En este sentido, la elite nacional, sustentando la antigua y explicativa tesis del “peso de la noche”, prefiere que la población sea informada por ellos a través de sus escuelas particulares y sus medios de comunicación. Como ya no era presentable que a esta altura del siglo XXI, se siguiera restringiendo la cobertura en educación sólo a algunos privilegiados, se utilizaron las redes de influencia para diseñar un sistema que sigilosa, pero progresivamente desalojara la educación pública, en virtud de su rol democrático e inclusivo, de tal forma de poder ir monopolizando el control de los contenidos y la administración de la información.

iii) Finalmente, tampoco debería sorprendernos que en Chile existan bajos sueldos, a pesar de que ya estamos bordeando un PIB per cápita de US$16 mil. Según la ENETS (Encuesta Nacional de Condiciones de Empleo, Trabajo, Salud y Calidad de Vida, Ministerio de Salud y Ministerio de Trabajo) 8 de cada 10 trabajadores, obtiene un salario inferior a $350.000.

En particular, en las grandes empresas, no se trata de baja productividad, ni bajos niveles de educación, sino que del imperativo categórico de que las utilidades se reparten entre los dueños y que salarios más elevados provocan una reducción del tamaño de su torta.
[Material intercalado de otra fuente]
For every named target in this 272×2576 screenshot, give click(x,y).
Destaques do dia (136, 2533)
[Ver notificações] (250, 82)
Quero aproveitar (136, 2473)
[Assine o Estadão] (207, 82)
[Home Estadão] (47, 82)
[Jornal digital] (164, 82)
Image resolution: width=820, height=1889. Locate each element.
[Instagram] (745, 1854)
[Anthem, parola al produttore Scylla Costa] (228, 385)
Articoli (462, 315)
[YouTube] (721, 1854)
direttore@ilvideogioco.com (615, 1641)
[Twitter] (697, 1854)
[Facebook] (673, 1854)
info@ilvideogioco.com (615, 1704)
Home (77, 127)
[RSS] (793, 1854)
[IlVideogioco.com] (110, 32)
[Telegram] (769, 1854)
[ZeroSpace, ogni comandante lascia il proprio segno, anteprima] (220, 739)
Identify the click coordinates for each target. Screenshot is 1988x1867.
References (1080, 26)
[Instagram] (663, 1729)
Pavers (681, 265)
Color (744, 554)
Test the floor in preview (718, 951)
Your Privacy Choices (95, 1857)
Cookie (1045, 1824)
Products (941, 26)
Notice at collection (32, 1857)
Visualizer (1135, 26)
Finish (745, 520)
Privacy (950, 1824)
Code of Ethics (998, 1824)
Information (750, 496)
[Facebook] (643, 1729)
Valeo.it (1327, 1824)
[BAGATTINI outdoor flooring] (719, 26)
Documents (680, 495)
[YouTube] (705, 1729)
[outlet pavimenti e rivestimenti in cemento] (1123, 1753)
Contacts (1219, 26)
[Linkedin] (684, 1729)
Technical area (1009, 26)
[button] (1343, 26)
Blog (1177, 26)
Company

Por eso se ven con tan malos ojos al sindicato y la negociación colectiva y por ello se promocionó y avaló el Plan Laboral de 1979 que restringe y criminaliza los derechos colectivos, en la medida que justamente pueden amenazar tal imperativo.

Esto es una fatal contradicción para un país que se dice católico, pero que desconoce los escritos de sus propios santos como el caso de Alberto Hurtado, que en su obra Moral Social, explícitamente sostiene que el salario máximo que se debe pagar en una compañía corresponde a aquel que no compromete la satisfacción de las necesidades del resto de los trabajadores y sus familias. Sin embargo, en las grandes empresas estamos llenos de ejemplos, donde los altos ejecutivos ganan más de $10 millones al mes, mientras muchos trabajadores ganan el salario mínimo ($182.000) o salarios en torno al mínimo, que ni siquiera cubren el 70% de la línea de pobreza estadística.

En síntesis, tal como se observaba en el siglo XIX, la lógica del patrón de fundo sigue más viva que nunca. Su expresión más burda la observamos por estos días en el modelo de la servidumbre uniformada, mujeres paseando a los niños por los alrededores de una piscina, bajo 35 grados de calor, con rostros transpirados y el ahogo de la impotencia de tener que sonreír mientras sienten que cargan con el estigma de la pobreza. Sin embargo su expresión política y cotidiana se expresa en algo mayor y menos burdo: Control de la Información (sistema educativo y medios de comunicación) y Control del Botín (fijación de sueldos, reparto de utilidades y pago de impuestos), a imagen y semejanza de la clásica relación entre el patrón y sus inquilinos.